It was not cheerful. And then Charles came in, listless and tired, and without an appetite. He sat down wearily on the other side of Evelyn, and watched her pour out his coffee without a word.

"The Carews and Edmonts and Lady Delmour and her daughter have just gone," said Evelyn, "and Mr. Denis."

"Yes," replied Charles, seeming to pull himself together; "Denis came to my room before he went. He looked a wreck, poor fellow; but not worse than some of us. These late hours, these friskings with energetic young creatures in the school-room, these midnight revels, are too much for me. I feel a perfect wreck this morning, too."

He certainly looked it.

"Have you had bad letters?" said Evelyn, in a low voice.

He laughed a little—a grim laugh—and shook his head. "But I had yesterday," he added presently, in a low tone. "I shall have to try a change of air again soon, I am afraid."

I was just going to ask Charles what he had been doing walking about in his socks the night before, when the door opened, and Ralph, whose absence I had not noticed, came in. He looked much perturbed. It seemed his father had been taken suddenly and alarmingly ill while dressing.

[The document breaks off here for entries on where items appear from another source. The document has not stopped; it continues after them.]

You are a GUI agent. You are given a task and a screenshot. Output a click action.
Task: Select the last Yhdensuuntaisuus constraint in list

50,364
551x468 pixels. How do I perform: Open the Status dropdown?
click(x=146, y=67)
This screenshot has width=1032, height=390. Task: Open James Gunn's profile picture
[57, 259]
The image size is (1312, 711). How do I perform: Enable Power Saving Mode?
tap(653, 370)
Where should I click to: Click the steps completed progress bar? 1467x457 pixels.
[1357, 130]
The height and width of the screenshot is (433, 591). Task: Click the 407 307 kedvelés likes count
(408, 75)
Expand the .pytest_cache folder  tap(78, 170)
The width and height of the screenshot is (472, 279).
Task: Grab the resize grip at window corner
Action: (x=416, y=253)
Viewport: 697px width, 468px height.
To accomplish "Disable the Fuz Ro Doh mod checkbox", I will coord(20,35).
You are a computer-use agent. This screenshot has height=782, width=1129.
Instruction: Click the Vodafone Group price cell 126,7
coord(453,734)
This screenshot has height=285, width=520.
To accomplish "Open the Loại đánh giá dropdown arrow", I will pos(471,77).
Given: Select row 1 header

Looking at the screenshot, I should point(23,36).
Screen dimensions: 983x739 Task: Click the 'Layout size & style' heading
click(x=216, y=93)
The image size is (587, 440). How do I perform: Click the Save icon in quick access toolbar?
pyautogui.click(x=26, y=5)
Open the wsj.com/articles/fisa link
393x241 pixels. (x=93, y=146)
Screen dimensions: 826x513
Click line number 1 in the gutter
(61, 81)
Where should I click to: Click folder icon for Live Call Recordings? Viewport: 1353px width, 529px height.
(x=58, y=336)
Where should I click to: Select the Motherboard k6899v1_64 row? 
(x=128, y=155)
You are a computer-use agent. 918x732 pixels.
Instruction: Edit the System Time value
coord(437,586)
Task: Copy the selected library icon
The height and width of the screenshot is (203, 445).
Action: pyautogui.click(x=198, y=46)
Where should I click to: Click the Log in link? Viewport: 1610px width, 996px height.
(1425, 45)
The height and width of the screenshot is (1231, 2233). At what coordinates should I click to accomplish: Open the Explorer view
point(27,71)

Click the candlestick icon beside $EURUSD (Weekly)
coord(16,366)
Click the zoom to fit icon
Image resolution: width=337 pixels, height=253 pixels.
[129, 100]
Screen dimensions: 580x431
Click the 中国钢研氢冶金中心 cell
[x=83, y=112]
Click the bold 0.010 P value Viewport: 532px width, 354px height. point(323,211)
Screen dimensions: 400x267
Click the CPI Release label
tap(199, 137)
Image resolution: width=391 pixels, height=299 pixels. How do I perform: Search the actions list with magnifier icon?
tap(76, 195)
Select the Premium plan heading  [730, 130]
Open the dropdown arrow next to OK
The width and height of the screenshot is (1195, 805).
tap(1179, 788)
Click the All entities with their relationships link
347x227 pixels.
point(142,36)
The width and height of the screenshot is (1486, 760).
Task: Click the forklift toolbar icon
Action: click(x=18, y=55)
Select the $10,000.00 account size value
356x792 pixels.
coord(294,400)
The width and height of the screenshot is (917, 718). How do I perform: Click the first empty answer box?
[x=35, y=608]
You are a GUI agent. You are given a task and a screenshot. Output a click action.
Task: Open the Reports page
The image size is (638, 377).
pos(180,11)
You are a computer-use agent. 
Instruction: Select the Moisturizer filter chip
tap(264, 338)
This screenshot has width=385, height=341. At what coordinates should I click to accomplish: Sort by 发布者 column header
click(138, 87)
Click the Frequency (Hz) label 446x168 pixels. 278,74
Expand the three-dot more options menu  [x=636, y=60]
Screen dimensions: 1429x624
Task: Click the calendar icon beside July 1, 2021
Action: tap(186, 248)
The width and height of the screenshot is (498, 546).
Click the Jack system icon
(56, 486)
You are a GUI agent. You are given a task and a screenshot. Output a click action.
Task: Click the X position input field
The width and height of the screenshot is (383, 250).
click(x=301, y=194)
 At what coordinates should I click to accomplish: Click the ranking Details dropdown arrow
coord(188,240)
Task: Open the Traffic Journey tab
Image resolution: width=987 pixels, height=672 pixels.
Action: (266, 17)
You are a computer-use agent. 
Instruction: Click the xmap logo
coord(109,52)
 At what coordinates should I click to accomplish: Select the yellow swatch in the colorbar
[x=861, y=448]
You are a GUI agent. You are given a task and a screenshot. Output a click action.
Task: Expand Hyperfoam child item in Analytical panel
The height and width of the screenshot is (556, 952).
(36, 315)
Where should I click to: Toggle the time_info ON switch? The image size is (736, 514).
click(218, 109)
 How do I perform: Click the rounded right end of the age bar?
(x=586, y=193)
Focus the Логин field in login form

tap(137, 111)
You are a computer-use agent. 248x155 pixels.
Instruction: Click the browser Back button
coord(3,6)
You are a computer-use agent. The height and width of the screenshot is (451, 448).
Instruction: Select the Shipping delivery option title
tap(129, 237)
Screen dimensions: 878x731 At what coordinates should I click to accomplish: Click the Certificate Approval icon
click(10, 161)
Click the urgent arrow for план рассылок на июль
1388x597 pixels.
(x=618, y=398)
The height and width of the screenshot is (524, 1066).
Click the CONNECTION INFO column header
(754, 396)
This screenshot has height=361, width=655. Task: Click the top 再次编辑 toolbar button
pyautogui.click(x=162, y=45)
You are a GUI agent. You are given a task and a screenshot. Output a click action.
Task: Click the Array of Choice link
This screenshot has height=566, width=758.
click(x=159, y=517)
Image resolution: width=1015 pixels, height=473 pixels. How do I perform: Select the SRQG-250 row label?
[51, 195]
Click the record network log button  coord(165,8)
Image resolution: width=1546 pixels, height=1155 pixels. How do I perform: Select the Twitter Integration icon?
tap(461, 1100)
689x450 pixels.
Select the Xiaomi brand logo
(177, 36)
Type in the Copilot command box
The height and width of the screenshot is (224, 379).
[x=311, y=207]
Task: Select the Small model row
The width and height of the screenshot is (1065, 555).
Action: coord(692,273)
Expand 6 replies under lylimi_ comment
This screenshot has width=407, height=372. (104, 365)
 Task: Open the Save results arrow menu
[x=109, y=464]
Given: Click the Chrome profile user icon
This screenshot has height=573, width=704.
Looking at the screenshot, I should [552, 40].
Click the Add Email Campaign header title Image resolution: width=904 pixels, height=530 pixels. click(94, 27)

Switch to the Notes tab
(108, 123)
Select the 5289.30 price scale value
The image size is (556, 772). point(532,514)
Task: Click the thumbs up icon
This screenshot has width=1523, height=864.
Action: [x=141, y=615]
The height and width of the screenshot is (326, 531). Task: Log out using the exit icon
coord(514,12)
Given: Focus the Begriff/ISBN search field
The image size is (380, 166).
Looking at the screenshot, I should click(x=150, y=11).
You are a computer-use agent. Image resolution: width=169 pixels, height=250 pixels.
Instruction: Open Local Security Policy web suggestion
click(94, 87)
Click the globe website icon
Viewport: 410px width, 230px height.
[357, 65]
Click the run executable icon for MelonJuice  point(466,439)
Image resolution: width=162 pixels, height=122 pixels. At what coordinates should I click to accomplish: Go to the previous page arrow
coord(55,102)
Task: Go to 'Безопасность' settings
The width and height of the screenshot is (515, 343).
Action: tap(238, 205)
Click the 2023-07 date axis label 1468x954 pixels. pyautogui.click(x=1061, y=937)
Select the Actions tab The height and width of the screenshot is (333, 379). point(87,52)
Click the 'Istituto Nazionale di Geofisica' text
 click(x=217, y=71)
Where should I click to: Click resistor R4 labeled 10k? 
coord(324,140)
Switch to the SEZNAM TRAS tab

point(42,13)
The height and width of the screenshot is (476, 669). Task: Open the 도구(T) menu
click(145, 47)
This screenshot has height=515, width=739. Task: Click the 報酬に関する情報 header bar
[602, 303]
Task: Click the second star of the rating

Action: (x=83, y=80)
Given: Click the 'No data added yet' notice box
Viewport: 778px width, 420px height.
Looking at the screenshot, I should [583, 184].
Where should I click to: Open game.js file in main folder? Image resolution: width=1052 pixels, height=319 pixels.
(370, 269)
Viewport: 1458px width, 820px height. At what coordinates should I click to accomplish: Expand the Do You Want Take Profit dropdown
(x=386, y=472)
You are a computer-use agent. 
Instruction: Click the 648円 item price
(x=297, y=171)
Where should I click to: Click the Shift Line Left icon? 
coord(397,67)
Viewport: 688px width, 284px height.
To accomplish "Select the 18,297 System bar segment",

In a moment all was confusion. Evelyn precipitately left the room to go to him, while Charles rushed round to the stables to send a groom on horseback for the nearest doctor. Ralph followed him, and the remainder of the party gathered in a little knot round the fire, Mrs. Marston expressing the sentiment of each of us when she said that she thought visitors were very much in the way when there was illness in the house, and that she regretted that she and her husband had arranged to stay over Sunday, to-day being Friday.

"So have I," said Carr; "but I am sure I had better have refused. A stranger in a sick-house is a positive nuisance. I think I shall go to town by an afternoon train, if there is one."

"Upon my word I think we had better do the same," said Mrs. Marston. "What do you say, Arthur?" and she turned to her husband.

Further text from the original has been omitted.